When at last she slit the envelope she found that it was no tradesman’s bill, as she had imagined, but a letter from Glyn Peterson’s family solicitor, announcing, in the stiff phraseology without which no lawyer seems able to express himself, the sudden death of her father.
Jean sat down abruptly, her legs seeming all at once to give way under her. She could not grasp it—could not realise that the witty, charming personality which, after all, in spite of Peterson’s lack of the more conventional paternal attributes, had meant a great deal to her, had been swept without warning out of her life for ever.
Glyn Peterson had, it seemed, died very suddenly, in a remote corner of Africa whither his restless wanderings had led him, and it had been some weeks before the news of his death had reached his lawyer, who had immediately communicated it to Jean.

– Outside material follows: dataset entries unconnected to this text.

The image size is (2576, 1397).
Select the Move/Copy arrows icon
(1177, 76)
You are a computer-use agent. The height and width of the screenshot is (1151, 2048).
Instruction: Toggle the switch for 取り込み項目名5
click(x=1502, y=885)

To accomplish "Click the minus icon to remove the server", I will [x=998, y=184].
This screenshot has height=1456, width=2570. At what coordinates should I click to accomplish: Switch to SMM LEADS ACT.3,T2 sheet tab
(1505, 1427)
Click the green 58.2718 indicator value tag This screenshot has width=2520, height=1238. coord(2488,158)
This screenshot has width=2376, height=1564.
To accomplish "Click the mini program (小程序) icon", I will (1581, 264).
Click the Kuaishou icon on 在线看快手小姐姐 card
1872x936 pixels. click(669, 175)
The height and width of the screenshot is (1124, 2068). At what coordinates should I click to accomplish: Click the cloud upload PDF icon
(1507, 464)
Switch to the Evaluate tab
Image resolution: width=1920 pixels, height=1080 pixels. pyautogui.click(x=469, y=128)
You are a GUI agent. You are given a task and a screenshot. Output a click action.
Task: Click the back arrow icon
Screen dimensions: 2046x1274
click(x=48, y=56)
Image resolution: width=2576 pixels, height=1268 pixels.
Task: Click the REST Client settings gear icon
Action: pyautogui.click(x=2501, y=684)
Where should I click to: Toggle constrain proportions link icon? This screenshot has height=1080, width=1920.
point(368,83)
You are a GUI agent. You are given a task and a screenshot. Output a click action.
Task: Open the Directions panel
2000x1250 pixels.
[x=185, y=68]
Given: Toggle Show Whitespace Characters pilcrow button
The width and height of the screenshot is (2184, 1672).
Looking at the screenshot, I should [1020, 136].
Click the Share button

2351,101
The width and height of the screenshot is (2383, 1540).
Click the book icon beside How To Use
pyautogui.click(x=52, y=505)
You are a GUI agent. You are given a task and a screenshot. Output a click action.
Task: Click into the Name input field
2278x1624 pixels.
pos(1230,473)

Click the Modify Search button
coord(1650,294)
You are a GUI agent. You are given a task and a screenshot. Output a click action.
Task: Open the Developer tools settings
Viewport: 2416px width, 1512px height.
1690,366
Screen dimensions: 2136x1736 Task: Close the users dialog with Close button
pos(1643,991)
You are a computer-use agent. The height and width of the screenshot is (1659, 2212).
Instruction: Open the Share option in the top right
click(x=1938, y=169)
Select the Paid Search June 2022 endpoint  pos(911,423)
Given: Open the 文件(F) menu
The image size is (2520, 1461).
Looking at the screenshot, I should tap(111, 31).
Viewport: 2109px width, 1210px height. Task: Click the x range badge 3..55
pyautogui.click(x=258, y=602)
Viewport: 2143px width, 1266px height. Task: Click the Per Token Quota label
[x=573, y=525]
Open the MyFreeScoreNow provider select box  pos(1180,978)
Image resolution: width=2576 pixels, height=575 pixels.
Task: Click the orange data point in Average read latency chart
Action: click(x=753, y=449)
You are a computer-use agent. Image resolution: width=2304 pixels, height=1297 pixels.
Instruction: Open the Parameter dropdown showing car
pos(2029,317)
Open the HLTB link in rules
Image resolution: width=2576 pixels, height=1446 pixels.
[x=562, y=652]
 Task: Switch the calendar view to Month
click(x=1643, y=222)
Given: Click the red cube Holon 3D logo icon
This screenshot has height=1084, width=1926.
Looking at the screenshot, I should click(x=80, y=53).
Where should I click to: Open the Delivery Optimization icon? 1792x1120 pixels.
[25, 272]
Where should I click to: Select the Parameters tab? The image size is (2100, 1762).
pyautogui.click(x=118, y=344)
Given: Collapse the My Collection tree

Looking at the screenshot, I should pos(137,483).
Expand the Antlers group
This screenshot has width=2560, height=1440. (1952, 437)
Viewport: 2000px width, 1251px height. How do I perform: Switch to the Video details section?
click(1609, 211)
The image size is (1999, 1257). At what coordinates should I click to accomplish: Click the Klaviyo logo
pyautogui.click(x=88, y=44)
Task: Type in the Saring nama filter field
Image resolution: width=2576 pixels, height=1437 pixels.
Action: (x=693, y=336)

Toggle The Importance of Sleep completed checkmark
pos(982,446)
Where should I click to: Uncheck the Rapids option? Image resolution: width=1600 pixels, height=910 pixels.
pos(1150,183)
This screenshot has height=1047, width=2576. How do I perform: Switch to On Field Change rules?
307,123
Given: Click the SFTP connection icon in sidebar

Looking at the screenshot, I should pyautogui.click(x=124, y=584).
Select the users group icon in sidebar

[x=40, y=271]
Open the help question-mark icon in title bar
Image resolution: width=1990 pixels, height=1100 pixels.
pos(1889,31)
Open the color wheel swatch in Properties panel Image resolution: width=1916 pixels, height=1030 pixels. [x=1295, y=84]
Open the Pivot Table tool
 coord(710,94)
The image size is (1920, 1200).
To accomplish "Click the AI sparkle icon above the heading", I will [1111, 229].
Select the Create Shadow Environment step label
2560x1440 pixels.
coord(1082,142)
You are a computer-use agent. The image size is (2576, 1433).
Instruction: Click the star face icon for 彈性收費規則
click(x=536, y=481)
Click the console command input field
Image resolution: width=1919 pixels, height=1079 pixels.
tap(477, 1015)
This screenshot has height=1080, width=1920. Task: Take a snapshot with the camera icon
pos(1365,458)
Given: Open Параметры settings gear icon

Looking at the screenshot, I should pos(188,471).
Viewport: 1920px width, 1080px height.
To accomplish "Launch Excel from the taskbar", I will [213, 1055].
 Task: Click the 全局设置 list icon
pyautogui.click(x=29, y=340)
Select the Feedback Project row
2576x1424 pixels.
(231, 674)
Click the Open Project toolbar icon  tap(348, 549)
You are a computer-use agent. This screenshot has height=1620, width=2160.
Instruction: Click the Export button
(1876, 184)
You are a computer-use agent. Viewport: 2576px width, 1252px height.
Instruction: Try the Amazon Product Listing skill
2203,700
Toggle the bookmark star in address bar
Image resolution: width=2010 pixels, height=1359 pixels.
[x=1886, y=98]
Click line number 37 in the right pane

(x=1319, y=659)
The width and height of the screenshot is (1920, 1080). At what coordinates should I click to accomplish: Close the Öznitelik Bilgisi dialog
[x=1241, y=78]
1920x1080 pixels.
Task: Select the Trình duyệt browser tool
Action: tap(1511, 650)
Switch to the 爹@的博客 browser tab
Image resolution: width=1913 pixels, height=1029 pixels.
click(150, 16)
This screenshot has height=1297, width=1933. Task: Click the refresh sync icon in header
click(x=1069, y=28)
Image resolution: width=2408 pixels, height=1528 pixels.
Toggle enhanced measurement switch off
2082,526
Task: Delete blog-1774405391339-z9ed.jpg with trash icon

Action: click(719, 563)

By his will, everything he possessed, except for a certain sum set aside to cover a few legacies to old and valued servants, was left to Jean, and with the quaint whimsicality which was characteristic of him he had particularly mentioned: “Beirnfels, the House of Dreams-Come-True.”
The little phrase, with its suggestion of joyous consummation, stabbed her with a sharp thrill of pain. Greeting her, as it did, at the moment when all her hopes of happiness were lying trampled beneath the iron heel of hostile destiny, it seemed to add a last touch of irony to the bitterness of the burden she had to bear.
The House of Dreams-Come-True! In the solicitude and silence of her room Jean laughed out loud at the mockery of it! But her breath caught in her throat, sobbingly, and then quite suddenly the merciful, healing tears began to fall, and, laying her head down on her arms, she cried unrestrainedly.
CHAPTER XXXIV—THE TEST
NEW YEAR’S EYE found Jean sitting alone in Claire’s special sanctum—the room which had witnessed that frightful scene when Sir Adrian had suddenly gone mad.